This is a story about a number…
MONTAGE: 40 square miles/40 square miles/40 square miles/40 square miles.
and how it became a fact illustrating Detroit's decline. I've read it in the Detroit Free Press, the Detroit News, Forbes, The Wall Street Journal. I've heard it on Fox and I've used it here on the radio. That's when Margaret Dewar called me out.
DEWAR: Wait, this can't be true.
Dewar is an urban planning professor at the University of Michigan. She says there's tons of vacant land in Detroit. Just not 40 square miles.
DEWAR: It's too good a number to let go of, it's such a wonderful number, it's so shocking.
And it makes the 139 square mile city sound so empty. An abandoned city. It's true a million residents have left. But now, some people who've been using 40 square miles are rethinking the number. So let's rewind to early last year.
HENDERSON: 40 square miles of vacant land. So vacant land area is overwhelming for the city of Detroit.
That's city official Karla Henderson at public meeting of Detroit Works, which is supposed to reimagine the city. The stats were stark and some folks were anxious about the fate of their neighborhoods. Last week I asked Henderson to revisit the vacant land numbers…
HENDERSON: We estimate there's about 37 square miles. I do want to put a caveat on that, that that does include our parks.
Seven square miles of parks. Plus 2 square miles of cemeteries
HENDERSON: I think that that's kindof gotten lost in the message.

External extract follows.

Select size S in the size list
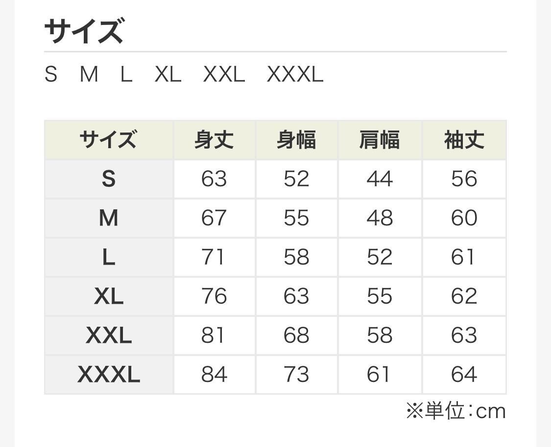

KINKEAD: The 40 square mile number is probably not terribly accurate.
Dan Kinkead is on Detroit Works' technical planning team. He says a good number is 25. That includes empty land, 19 square miles, and land with empty houses. No parks. It's similar to what Rob Linn found over at Data Driven Detroit.
LINN: My figure is 21.39 square miles. Just a hair over half of the 40 square mile figure.
Which is a departure, because his boss has been citing 40 square miles for years. Demographer Kurt Metzger is known as the data guru. In 2009, his group did a big survey. Teams drove the city block by block, literally counting every house and residential lot. About a third were vacant or blighted. Metzger figured if a third of residential properties were vacant, it confirmed this idea that a third of the city was too. The idea was already out there. But where did it come from?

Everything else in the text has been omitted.